Like OS X’s own Script Menu, FastScripts looks for scripts in their official Mac OS X folders and separates each folder’s scripts within the menu. As with the built-in Script Menu, you can quickly open either of the official Scripts folders via a menu command. You can also edit a script, in your editor of choice, by Option-choosing the script; and you can reveal a script in the Finder by Shift-choosing the script.
But unlike OS X’s menu, FastScripts supports more than just AppleScripts and Automator workflows—you can also run Perl scripts and shell scripts. And if you’d like to store your scripts elsewhere, you can tweak FastScripts (using a Terminal command on the Red Sweater Software Website) to look for scripts in other folders, as well. (I wish you could perform this action from within FastScripts’ preferences window instead of having to use Terminal.) You can also give the FastScripts icon a custom color to make it easier to spot among all your other menu-bar icons.
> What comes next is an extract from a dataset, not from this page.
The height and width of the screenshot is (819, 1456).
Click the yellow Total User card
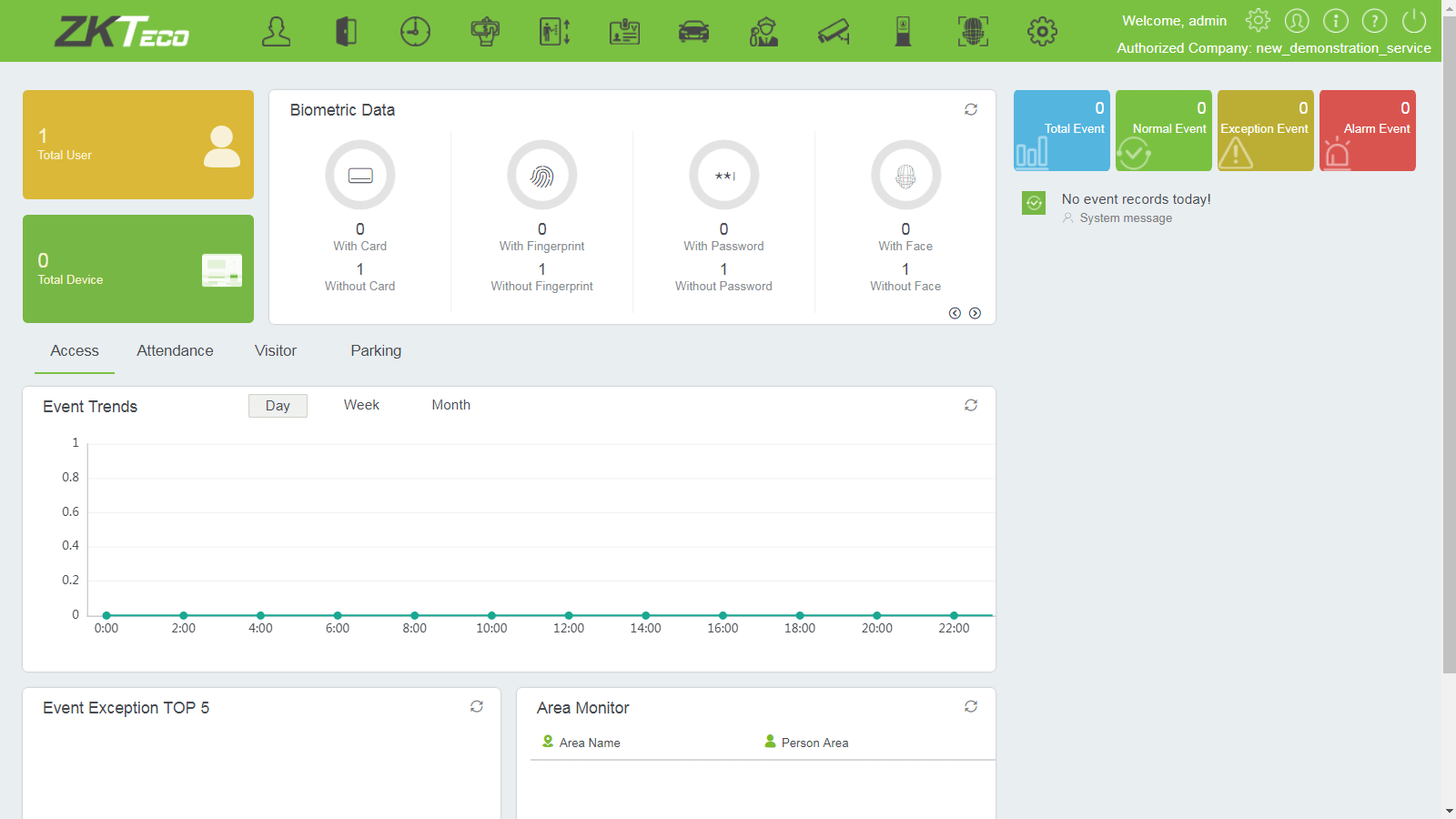pyautogui.click(x=138, y=145)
Other unique features include a handy Recent Scripts sub-menu that provides quick access to scripts you’ve recently used. FastScripts also places user-level scripts and script folders above system-level items, which I find to be more useful than Apple’s approach (system-level scripts above user-level scripts); alternatively, FastScripts lets you combine user- and system-level scripts in a single list, rather than separating them within the menu.
FastScripts also handles application-specific scripts better. As with Apple’s menu, if you put application-specific scripts inside a folder named for the target application, and place that folder inside
~/Library/Scripts/Applications (for example,
~/Library/Scripts/Applications/iPhoto for iPhoto-specific scripts), FastScripts will automatically display those scripts at the root level of the Script Menu whenever the target application (iPhoto, using the same example) is the frontmost program, hiding them whenever iPhoto is in the background or isn’t running. But Apple’s menu places application-specific scripts at the bottom of the menu, even though (again, to use our example) iPhoto-specific scripts are the ones you’re most likely to use when iPhoto is active. FastScripts displays application-specific scripts where they belong—at the top of the menu. FastScripts will even create these special application-name folders for you via a simple menu command.
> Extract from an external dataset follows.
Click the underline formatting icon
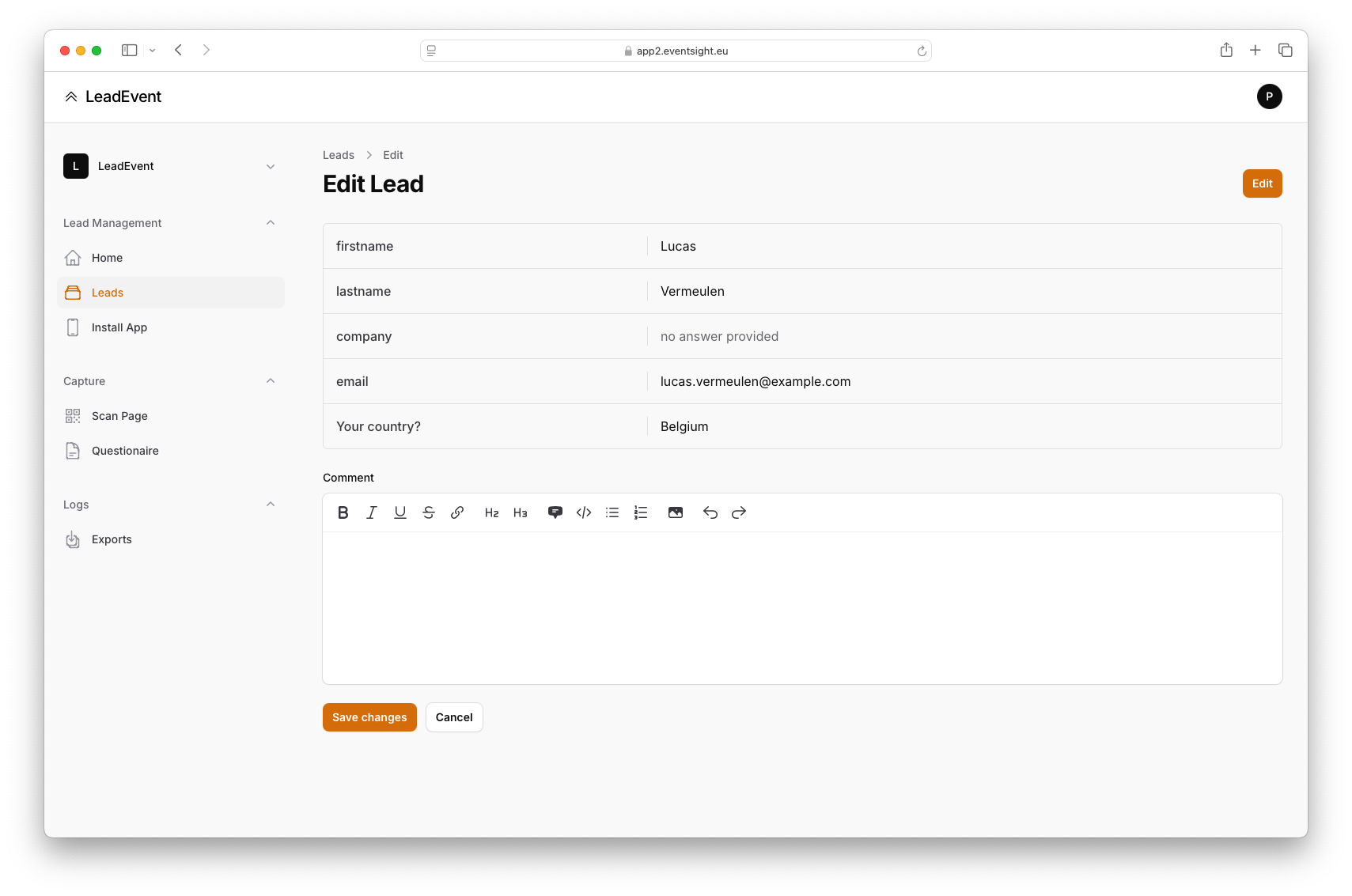 400,512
Behind the scenes, FastScripts also offers better performance and less-disruptive script execution. When you run a script or workflow from Apple’s Script Menu, you’ll often find that OS X switches away from the current application (either to the script itself or to another application called by the script) and never switches back to the original program. FastScripts, on the other hand, attempts to prevent such switching unless it’s actually necessary, and switches back to the original application when it can. Why OS X doesn’t work this way on its own, I don’t know.
But perhaps the most popular feature of FastScripts is that it implements full keyboard control and activation of scripts. For starters, you can choose a keyboard shortcut for activating FastScripts’ menu; you can then use the arrow keys to navigate to a particular script, and press Return to run that script. But even more useful is that FastScripts lets you, via its preferences window, assign keyboard shortcuts directly to individual scripts.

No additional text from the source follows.